Ever so slowly, she was learning what it was like to be a woman in Villjamur. It was years since she had lived in the city, and there was a lot to get used to.
Lan was now fully — anatomically — a woman. She possessed the same rights as a woman, and she would be treated by others like a woman. But the city, it seemed, was not constructed for the benefit of womankind. Doors were opened, quite literally, and that was rather lovely at first, but she became ultra-sensitive to further gestures from men. She did not feel especially pretty, but could feel their gazes.

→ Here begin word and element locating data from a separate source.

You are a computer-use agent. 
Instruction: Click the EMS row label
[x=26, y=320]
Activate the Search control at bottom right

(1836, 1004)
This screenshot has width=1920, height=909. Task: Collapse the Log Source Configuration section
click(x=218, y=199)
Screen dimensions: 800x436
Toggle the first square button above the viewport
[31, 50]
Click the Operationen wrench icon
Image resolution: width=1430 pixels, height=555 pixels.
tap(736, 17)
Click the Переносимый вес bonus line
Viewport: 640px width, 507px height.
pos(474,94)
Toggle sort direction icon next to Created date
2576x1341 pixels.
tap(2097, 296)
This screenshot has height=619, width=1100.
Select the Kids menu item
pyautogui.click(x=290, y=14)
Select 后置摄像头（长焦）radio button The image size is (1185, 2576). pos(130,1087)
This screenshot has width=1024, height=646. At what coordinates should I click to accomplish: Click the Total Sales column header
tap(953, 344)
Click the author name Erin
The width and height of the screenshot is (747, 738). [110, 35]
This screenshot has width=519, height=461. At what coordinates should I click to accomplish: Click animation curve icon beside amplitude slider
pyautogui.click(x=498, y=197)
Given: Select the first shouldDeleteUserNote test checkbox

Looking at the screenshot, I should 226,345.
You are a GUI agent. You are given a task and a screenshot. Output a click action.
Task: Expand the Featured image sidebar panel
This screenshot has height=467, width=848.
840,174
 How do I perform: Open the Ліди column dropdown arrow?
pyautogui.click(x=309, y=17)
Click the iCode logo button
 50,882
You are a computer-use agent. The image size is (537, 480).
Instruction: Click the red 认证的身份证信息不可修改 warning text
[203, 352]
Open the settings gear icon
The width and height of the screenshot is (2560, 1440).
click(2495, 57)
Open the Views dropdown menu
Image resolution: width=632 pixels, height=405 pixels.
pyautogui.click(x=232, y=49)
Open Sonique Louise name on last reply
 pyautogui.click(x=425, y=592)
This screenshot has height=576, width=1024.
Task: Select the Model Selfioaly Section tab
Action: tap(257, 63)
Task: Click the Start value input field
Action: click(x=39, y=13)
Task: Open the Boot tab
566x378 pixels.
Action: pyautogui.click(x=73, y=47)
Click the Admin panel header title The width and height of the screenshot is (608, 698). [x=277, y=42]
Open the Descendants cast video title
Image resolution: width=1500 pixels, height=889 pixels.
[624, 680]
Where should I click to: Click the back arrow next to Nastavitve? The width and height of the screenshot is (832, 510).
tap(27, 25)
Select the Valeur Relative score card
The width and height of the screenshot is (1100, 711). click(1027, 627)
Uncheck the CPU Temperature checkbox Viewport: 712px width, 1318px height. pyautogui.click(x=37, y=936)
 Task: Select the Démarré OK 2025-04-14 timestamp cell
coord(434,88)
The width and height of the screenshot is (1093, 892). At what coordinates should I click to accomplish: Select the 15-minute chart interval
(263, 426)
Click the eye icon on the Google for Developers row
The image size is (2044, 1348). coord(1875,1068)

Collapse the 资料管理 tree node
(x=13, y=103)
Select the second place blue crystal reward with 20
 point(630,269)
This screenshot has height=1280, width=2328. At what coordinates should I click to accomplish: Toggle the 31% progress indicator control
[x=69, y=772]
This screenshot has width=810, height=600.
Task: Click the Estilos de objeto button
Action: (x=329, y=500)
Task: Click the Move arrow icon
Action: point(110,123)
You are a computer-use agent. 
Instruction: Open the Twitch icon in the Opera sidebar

Looks from others were penetrating and loaded with new psychology, and other women seemed to judge her out-of-touch fashions. Whenever she spoke up in the iren, the traders would patronize her. She sought employment — she had enough money for the short term, but wanted to be out doing something, engaging with the world, and with enough wealth to live well. She wandered from street to street, up and down the levels for several days, exploring what work was available.